Lemon is used differently in different parts of the world. In Italy, the zest and juice of the lemon is often used in pasta sauces or salad dressings, as in this easy Artichoke Parmesan Pasta dish. In Northern Africa, preserved lemon (lemon cured in salt) is a common ingredient in tagines and couscous. In India, a popular condiment called lemon pickle is made by fermenting lemon peels and juice in spices for weeks until tender and aromatic; then it’s eaten with rice, naan, or curry.
Of course, lemon is also at home in baked goods—you can find lemon versions of cookies, cakes, pies, candies, mousse, even soufflé. But perhaps the easiest, most beloved lemon dessert is the humble Lemon Bar, with its bright, tart punch and sweet, buttery finish. Lemon zest also infuses quick breads with great flavor and pairs well with a variety of fruits. Try these Lemon Raspberry Muffins for a quick, delicious brunch or breakfast treat.
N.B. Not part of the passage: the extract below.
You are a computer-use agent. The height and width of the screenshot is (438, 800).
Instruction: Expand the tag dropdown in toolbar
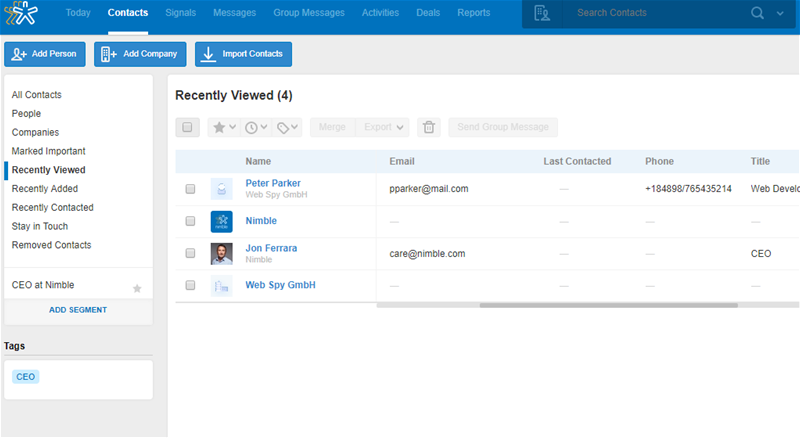(288, 127)
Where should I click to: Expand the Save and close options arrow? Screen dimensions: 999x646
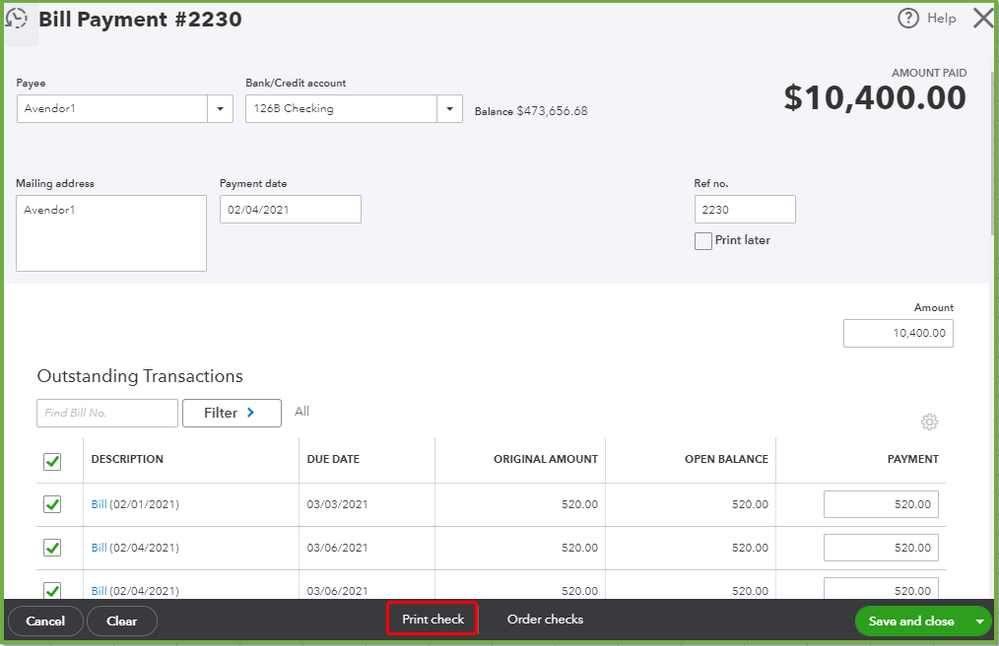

When shopping for lemons, look for uniformly yellow fruits that are heavy for their size, and note that thin-skinned lemons will be juicier than those with thick skins. If you’re planning to use the zest, consider purchasing organic lemons, as conventional lemons are sometimes waxed to preserve freshness. Lemons used for zest should always be scrubbed well before use, and even if a recipe just calls for juice, consider zesting your lemons anyway, and seal the zest in a freezer bag to use later. If juicing lemons for a recipe, a good reference is that an average (medium) lemon contains approximately 3 tablespoons of juice.